Starlight: [Homelander grabs Starlight by the throat] What did I do?
Homelander: I told you to kill Hughie and you hesitated.
Starlight: I said we should go to the police!
Homelander: You disobeyed my orders because you're with him.
Starlight: Fuck you! Hughie Campbell broke my fucking heart. Worse than anyone ever has. And a part of me wants to blast his fucking face off, so no I am not "with him". But if you want to kill me because I'm not a murderer and I won't straight up execute someone, then go ahead. So tell me, am I lying?
Homelander: [he leaves her] You're not lying.

Starlight: This is where you're living?
Hughie: Yeah, it has its charms. The rats are like Pokemon. With Hep C.

Starlight: [after Starlight is presented with a revealing new costume] Look I appreciate the effort, I really do. But I prefer my old outfit.
Madelyn: We're not.
Starlight: Excuse me?
Madelyn: Starlight, like I said before, this is a partnership. And in a partnership we give and we take.
Starlight: It's my body. I have the right to choose how much of it I show.
Madelyn: That is true, you do. You just won't be doing it in The Seven, unless it is wrapped in that.

Mother's: [Annie hands Mother's Milk her smartphone] This is a bad idea.
Annie: Homelander helped make me America's Sweetheart. He's gonna regret that.

Annie: Since when did hopeful and naive become the same thing?

Starlight: So we risked our lives just to make the world way worse.
Hughie: No. No, no, Annie. These things just take time.
Starlight: How much time?

Starlight: Well, you, uh... you look like shit.
Queen: [jokingly] Fuck off, Smurfette.

Starlight: Thank you. For everything.
Queen: First time your prissy ass showed up at the Tower, crying in that bathroom... You saved me. Truth is, you... you don't need me anymore. I could jump. But you can fucking fly.

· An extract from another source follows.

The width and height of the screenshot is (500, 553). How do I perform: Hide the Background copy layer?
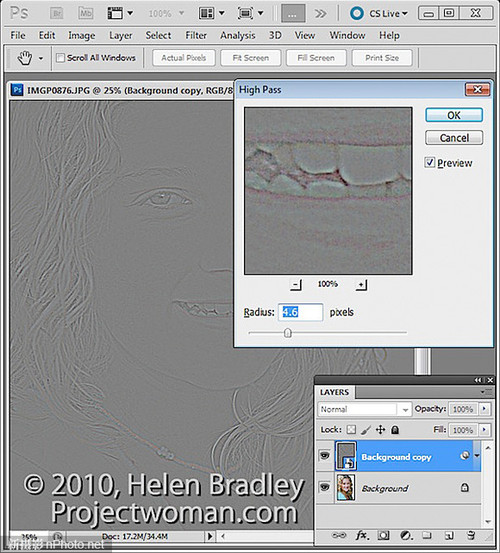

Starlight: Uh, who invited you? Exactly?
The: Starlight. Look, what I did was unforgivable. I'm going to do whatever in my power to renew my light. Not just for you, but for all the female people that I've offended.
Stormfront: Renew your light? Did you just fucking join The Church of the Collective?
The: Maybe.
Stormfront: You're an idiot.
The: Hey, easy on the religious persecution. OK new girl? Starlight, maybe one day you can welcome me back into the Seven. I know my road is long and hard.
Starlight: Are you serious? There is no FUCKING way you're coming back!
The: There's no need for language.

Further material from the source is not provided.